**TASK REQUIREMENTS**
Transcribe all the data, leaving each word as it is.

**EXTRACTED MATERIAL**

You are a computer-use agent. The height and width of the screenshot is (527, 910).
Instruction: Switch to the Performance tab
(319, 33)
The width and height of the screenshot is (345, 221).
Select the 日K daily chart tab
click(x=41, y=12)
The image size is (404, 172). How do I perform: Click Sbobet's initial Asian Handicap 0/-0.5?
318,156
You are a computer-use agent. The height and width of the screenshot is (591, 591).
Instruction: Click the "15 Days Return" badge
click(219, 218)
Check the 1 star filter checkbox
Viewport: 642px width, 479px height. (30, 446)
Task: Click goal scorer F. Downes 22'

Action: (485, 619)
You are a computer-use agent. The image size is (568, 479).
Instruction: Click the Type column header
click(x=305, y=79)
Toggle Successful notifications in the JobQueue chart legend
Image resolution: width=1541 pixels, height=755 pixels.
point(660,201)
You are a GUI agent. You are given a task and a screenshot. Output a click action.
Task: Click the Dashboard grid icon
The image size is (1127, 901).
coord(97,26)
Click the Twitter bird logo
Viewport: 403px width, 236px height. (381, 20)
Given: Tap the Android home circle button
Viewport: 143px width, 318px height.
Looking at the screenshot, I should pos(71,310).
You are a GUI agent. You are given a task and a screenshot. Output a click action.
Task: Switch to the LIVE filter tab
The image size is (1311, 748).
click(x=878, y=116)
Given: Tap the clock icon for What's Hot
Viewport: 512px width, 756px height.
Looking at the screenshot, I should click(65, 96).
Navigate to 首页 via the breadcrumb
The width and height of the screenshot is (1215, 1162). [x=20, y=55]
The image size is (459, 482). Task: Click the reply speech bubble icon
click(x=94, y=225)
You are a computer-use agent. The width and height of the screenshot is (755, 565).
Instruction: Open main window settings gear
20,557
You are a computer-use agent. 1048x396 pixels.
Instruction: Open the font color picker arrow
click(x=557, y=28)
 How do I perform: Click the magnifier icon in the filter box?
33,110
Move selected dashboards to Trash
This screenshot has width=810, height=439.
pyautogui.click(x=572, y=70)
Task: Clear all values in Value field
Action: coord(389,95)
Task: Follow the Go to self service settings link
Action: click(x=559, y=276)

**RESULT BELOW**
You are a computer-use agent. The height and width of the screenshot is (527, 910).
Instruction: Switch to the Performance tab
(319, 33)
The width and height of the screenshot is (345, 221).
Select the 日K daily chart tab
click(x=41, y=12)
The image size is (404, 172). How do I perform: Click Sbobet's initial Asian Handicap 0/-0.5?
318,156
You are a computer-use agent. The height and width of the screenshot is (591, 591).
Instruction: Click the "15 Days Return" badge
click(219, 218)
Check the 1 star filter checkbox
Viewport: 642px width, 479px height. (30, 446)
Task: Click goal scorer F. Downes 22'

Action: (485, 619)
You are a computer-use agent. The image size is (568, 479).
Instruction: Click the Type column header
click(x=305, y=79)
Toggle Successful notifications in the JobQueue chart legend
Image resolution: width=1541 pixels, height=755 pixels.
point(660,201)
You are a GUI agent. You are given a task and a screenshot. Output a click action.
Task: Click the Dashboard grid icon
The image size is (1127, 901).
coord(97,26)
Click the Twitter bird logo
Viewport: 403px width, 236px height. (381, 20)
Given: Tap the Android home circle button
Viewport: 143px width, 318px height.
Looking at the screenshot, I should pos(71,310).
You are a GUI agent. You are given a task and a screenshot. Output a click action.
Task: Switch to the LIVE filter tab
The image size is (1311, 748).
click(x=878, y=116)
Given: Tap the clock icon for What's Hot
Viewport: 512px width, 756px height.
Looking at the screenshot, I should click(65, 96).
Navigate to 首页 via the breadcrumb
The width and height of the screenshot is (1215, 1162). [x=20, y=55]
The image size is (459, 482). Task: Click the reply speech bubble icon
click(x=94, y=225)
You are a computer-use agent. The width and height of the screenshot is (755, 565).
Instruction: Open main window settings gear
20,557
You are a computer-use agent. 1048x396 pixels.
Instruction: Open the font color picker arrow
click(x=557, y=28)
 How do I perform: Click the magnifier icon in the filter box?
33,110
Move selected dashboards to Trash
This screenshot has width=810, height=439.
pyautogui.click(x=572, y=70)
Task: Clear all values in Value field
Action: coord(389,95)
Task: Follow the Go to self service settings link
Action: click(x=559, y=276)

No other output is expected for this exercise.